# Bodart & Gonay Optifire



## bartelsjoshuac (Nov 20, 2008)

Not sure if you folks will like this, as I haven't seen any modern looking wood burners on this site, but here are pictures of upgrading my inefficient cheap Superior fireplace insert to an efficient Bodart & Gonay Optifire insert.  The Superior cooled the house, the new Optifire provides more heat than I could ever use.


----------



## webbie (Nov 20, 2008)

Very Very cool.
Sleek.
Americas next top model.


----------



## BrotherBart (Nov 20, 2008)

That is very, very nice.


----------



## fossil (Nov 20, 2008)

Gorgeous.  Never seen one.  Thanks for the pics.  Rick


----------



## Corey (Nov 20, 2008)

While 'the look' is not for me, I can appreciate the sleek stainless trim and smooth, clean lines.  Looks like a great job!


----------



## Jags (Nov 20, 2008)

Thats pretty darn neat.  Obviously it needs the proper setting (which it has), but very sleek and clean.  Sweet!

Uhh....guess I could have been more unique in choosing my words (clean, sleek....) :long:


----------



## struggle (Nov 20, 2008)

I really like the clean lines it has. The minimalist look to it is great. Very sharp. 

What is it rated for heat output?


----------



## bartelsjoshuac (Nov 21, 2008)

16.5 kilowatt hours which equates to 56,300 BTU's according to the manufacturer's website (which is the 763-764 model).  

Most US resellers rate it at “up to 50,000 BTU's” at 70% efficient and call it a model 780 which is not even listed on the manufactures website.

We’ll say around 45,000 BTU’s I guess.  No idea if that is with or without the 265CFM fan (I have the fan).  It more than heats my 1400 square feet though, even when it is well below 0 outside.  I have to really turn down the air, almost closed, and add wood sparingly on a 25 degree night like tonight or it gets way too hot in here.  So it does it job for me well.  Much better than the open, heat circulating fireplace it replaced which cooled the house, even with the doors closed.  

I hadn’t seen anything modern or contemporary on this site, I figured people would hate it.  I’m glad to see thought it was neat, even if it wasn’t the style you like.  Thanks.


----------



## titan (Nov 21, 2008)

I love the huge viewing glass in the door.How large is that firebox?Enjoy....you have a great-looking fireplace.


----------



## bartelsjoshuac (Nov 21, 2008)

That's the one spec I can't seem to locate in the brochure or on the internet.  The glass measure 25"x18" so the firebox is 27" wide by 18" tall, but the baffles take up some of the height on the inside, so it is not like you can stack logs 18" deep, probably less than 1/2 that.  And the firebox is 18" deep.  So I guess that computers to around 5 cubic feet of interior space.  The manual says 24lbs of wood maximum load.  It is the mid sized model.  There are two smaller ones, and one larger one, but those aren't sold in the US.  There is also a two sided one, but once again, nobody imports it in the US.  It is also available with a curved glass door too I guess.


----------

WHAT THIS EXERCISE ASKS:
• 1. In the Optifire thread, what maximum wood load does the manual give?
• 2. Summarize the Optifire thread in two sentences.
• 3. From the Optifire thread, reproduce the text starting at "Not sure if" and ending at "Very Very cool.".

DATA:
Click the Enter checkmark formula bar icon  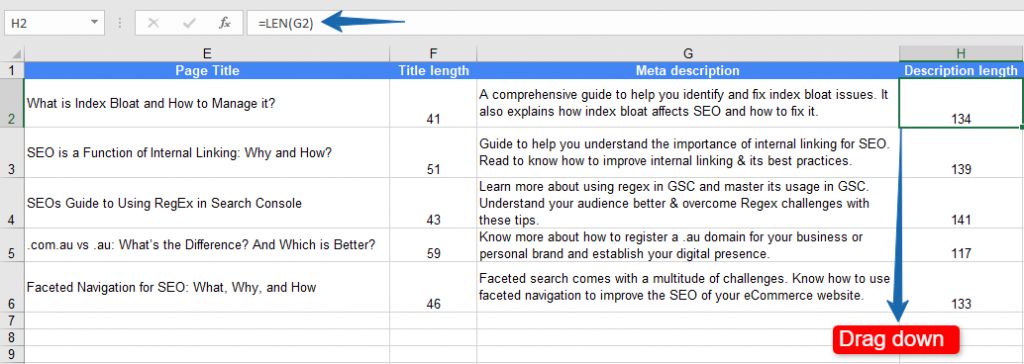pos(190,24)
--
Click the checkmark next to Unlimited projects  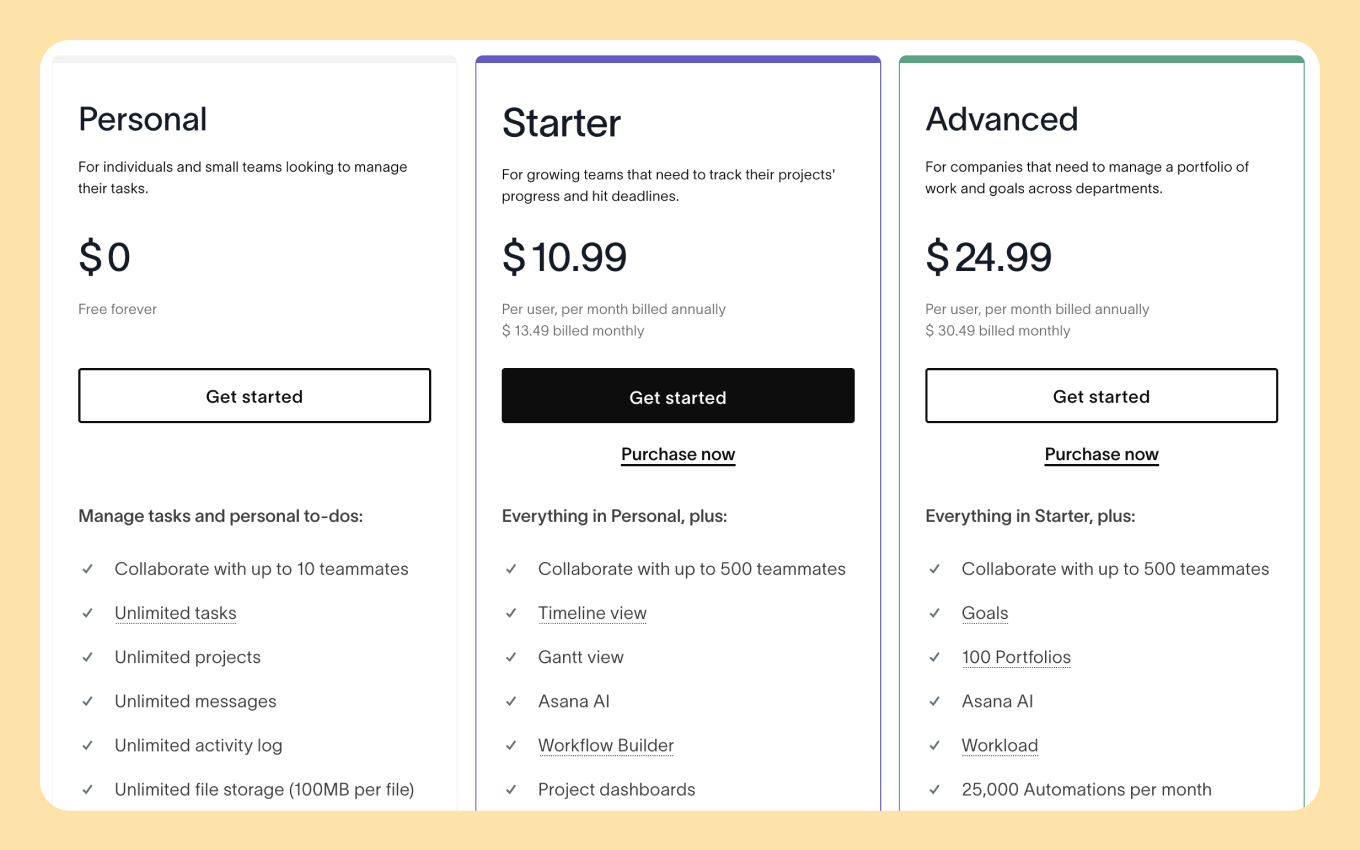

OUTPUTS BY TASK:
• 1. 24 lbs of wood.

• 2. A forum member posts pictures of replacing an inefficient Superior fireplace insert with a Bodart & Gonay Optifire insert, and other members praise its sleek, clean look. In reply to their questions, the poster cites the manufacturer's rating of 16.5 kilowatt hours (56,300 BTU's), says it more than heats 1400 square feet, and estimates the firebox at around 5 cubic feet with a 24 lb maximum wood load.

• 3.
Not sure if you folks will like this, as I haven't seen any modern looking wood burners on this site, but here are pictures of upgrading my inefficient cheap Superior fireplace insert to an efficient Bodart & Gonay Optifire insert.  The Superior cooled the house, the new Optifire provides more heat than I could ever use.


----------



## webbie (Nov 20, 2008)

Very Very cool.